### What to work on
Take the line containing "This screenshot has width=649, height=828." and every line after it in the data below, and print them exactly as given, with nothing else.

### Supplied information
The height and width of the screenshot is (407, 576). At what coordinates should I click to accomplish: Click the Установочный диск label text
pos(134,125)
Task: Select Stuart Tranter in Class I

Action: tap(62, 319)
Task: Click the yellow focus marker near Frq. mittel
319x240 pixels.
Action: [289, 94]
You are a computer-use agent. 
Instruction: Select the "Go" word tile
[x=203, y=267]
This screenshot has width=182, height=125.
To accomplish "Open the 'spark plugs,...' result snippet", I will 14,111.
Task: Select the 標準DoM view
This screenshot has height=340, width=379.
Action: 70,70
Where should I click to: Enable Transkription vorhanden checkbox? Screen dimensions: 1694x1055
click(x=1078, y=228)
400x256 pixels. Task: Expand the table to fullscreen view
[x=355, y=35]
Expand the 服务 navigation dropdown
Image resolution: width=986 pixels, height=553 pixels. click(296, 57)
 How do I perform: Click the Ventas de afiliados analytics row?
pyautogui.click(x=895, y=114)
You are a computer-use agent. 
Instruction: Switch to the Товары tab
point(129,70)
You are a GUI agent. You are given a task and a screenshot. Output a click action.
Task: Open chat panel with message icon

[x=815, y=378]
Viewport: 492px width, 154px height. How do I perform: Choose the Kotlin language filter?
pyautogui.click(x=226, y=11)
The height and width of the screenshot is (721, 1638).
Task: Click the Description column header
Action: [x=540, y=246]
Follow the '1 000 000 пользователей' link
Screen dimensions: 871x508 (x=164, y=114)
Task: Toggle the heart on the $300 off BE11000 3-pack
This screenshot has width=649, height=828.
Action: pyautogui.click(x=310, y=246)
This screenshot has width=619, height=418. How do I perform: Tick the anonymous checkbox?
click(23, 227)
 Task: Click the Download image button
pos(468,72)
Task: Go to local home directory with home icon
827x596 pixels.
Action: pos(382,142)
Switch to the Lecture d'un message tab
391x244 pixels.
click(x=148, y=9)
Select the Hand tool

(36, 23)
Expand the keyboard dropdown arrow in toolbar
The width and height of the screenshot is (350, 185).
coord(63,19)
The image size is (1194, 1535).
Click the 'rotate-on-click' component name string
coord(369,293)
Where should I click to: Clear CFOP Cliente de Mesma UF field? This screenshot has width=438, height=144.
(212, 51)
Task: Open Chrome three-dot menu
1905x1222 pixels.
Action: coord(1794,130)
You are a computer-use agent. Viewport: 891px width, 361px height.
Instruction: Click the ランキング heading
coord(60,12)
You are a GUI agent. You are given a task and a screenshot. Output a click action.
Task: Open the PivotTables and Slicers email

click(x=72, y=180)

### Finished task
This screenshot has width=649, height=828.
Action: pyautogui.click(x=310, y=246)
This screenshot has width=619, height=418. How do I perform: Tick the anonymous checkbox?
click(23, 227)
 Task: Click the Download image button
pos(468,72)
Task: Go to local home directory with home icon
827x596 pixels.
Action: pos(382,142)
Switch to the Lecture d'un message tab
391x244 pixels.
click(x=148, y=9)
Select the Hand tool

(36, 23)
Expand the keyboard dropdown arrow in toolbar
The width and height of the screenshot is (350, 185).
coord(63,19)
The image size is (1194, 1535).
Click the 'rotate-on-click' component name string
coord(369,293)
Where should I click to: Clear CFOP Cliente de Mesma UF field? This screenshot has width=438, height=144.
(212, 51)
Task: Open Chrome three-dot menu
1905x1222 pixels.
Action: coord(1794,130)
You are a computer-use agent. Viewport: 891px width, 361px height.
Instruction: Click the ランキング heading
coord(60,12)
You are a GUI agent. You are given a task and a screenshot. Output a click action.
Task: Open the PivotTables and Slicers email

click(x=72, y=180)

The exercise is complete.